### Questions:
(1) In the Ribena post, how much was GlaxoSmithKline fined after pleading guilty to breaches of the Fair Trading Act?
(2) Copy word for word the part of the Ribena post from "Monsanto Roundup Lawsuit" to "takes the biscuit!".

### Text excerpt:
Content starts

Monsanto Roundup Lawsuit

Saturday, March 31, 2007

Liebenagate - The excuse!

I've heard some lame ass excuses in my time but GSK's latest really takes the biscuit!

Someone remind me.... It's April the 1st tomorrow isn't it?


Drink deficient only in Australasia, says GSK

The makers of Ribena have told UK customers the problems with the product in Australia and New Zealand came from leaving the bottles and cartons on shop shelves too long - a claim rubbished by food scientists.

GlaxoSmithKline, which had a worldwide turnover of $61 billion in 2005, was fined $217,000 this week after pleading guilty to 15 breaches of the Fair Trading Act.

Through its lawyer, Adam Ross, the company accepted Commerce Commission allegations that claims ready-to-drink Ribena contained 7mg of vitamin C per 100ml, or 44 per cent of the recommended daily intake, were incorrect.

The commission's testing found that ready-to-drink Ribena contained no detectable vitamin C.

After the court decision, a spokeswoman for GlaxoSmithKline in London told the Daily Telegraph that the problem arose when Ribena in Australia and New Zealand was left on shop shelves for too long, causing the vitamin C to degrade.

There was no such problem with Ribena sold in Britain, she said.

"Our testing equipment in New Zealand and Australia was not sensitive enough to pick up the fact that the vitamin C was degrading," she said.

The company later issued a statement: "GSK has conducted thorough laboratory testing of vitamin C levels in Ribena in all other markets. This testing has confirmed that Ribena drinks in all other markets, including the UK, contain the stated levels of vitamin C, as described on product labels."

Professor John Birkbeck, from Massey University's Institute of Food Nutrition and Human Health, dismissed the spokeswoman's claims.

"If they're properly sealed ... the vitamin C should be fairly stable. I'm not convinced by that argument at all. Anyhow, there's use-by dates on those things. If that is really the reason, and I seriously doubt that it is, then there's something wrong with the use-by date."

As a rule of thumb, nutrient levels in products had to be within 10 per cent of the level on the nutrition content label.

Dr Carolyn Lister, from Crop & Food Research, said the accuracy of the nutrient labels could vary.

"A good company will use a value on the label that is at the end of the shelf life. If you buy a batch that's fresh, you might actually get a level that's a bit higher than stated."

She said vitamin C was one of the more easily destroyed vitamins.


MEMORABLE GSK QUOTES

After the court decision, a spokeswoman for GlaxoSmithKline in London told the Daily Telegraph that the problem arose when Ribena in Australia and New Zealand was left on shop shelves for too long, causing the vitamin C to degrade.

There was no such problem with Ribena sold in Britain, she said.

"Our testing equipment in New Zealand and Australia was not sensitive enough to pick up the fact that the vitamin C was degrading," she said.

The company later issued a statement: "GSK has conducted thorough laboratory testing of vitamin C levels in Ribena in all other markets. This testing has confirmed that Ribena drinks in all other markets, including the UK, contain the stated levels of vitamin C, as described on product labels."

Content ends

### Entries provided:
Content starts

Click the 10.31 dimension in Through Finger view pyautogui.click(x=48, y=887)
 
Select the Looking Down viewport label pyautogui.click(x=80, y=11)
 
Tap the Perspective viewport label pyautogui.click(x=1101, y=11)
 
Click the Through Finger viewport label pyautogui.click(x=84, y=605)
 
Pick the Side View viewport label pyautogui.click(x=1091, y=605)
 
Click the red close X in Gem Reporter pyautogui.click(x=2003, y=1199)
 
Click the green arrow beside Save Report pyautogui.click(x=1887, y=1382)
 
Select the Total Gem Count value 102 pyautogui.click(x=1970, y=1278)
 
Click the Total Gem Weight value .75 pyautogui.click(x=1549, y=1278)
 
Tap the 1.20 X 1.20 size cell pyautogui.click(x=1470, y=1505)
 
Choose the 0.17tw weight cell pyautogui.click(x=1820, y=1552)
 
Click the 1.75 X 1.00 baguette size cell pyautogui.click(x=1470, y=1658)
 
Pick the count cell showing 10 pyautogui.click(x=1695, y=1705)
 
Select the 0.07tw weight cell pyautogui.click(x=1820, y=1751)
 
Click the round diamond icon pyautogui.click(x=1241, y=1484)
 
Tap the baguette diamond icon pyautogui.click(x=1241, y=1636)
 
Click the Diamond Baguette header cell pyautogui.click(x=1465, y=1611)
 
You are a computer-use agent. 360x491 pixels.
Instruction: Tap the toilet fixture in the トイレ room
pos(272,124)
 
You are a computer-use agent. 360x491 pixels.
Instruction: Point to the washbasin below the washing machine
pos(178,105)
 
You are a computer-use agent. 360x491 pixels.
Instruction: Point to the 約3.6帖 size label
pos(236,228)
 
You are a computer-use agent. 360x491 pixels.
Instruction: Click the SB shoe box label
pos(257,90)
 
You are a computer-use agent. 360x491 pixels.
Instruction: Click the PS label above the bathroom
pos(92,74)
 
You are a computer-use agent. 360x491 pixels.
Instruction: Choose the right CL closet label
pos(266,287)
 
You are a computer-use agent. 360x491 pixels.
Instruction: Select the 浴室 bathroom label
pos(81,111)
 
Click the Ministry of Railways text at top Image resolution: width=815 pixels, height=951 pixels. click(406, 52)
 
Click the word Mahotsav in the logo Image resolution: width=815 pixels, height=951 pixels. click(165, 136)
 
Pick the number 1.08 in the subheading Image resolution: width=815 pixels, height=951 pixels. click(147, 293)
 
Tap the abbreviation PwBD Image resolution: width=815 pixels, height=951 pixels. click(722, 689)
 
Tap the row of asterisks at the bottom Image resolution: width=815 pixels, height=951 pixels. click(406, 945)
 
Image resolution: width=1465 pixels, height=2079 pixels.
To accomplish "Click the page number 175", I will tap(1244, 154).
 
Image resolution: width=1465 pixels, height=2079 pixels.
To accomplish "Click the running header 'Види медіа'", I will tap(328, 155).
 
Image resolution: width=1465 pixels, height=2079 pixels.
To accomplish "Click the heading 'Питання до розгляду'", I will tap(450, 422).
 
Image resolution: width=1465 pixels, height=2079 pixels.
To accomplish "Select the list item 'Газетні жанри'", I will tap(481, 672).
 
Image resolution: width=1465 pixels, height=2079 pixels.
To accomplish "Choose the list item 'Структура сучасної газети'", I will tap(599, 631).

Content ends

### Solutions below:
(1) $217,000

(2)
Monsanto Roundup Lawsuit

Saturday, March 31, 2007

Liebenagate - The excuse!

I've heard some lame ass excuses in my time but GSK's latest really takes the biscuit!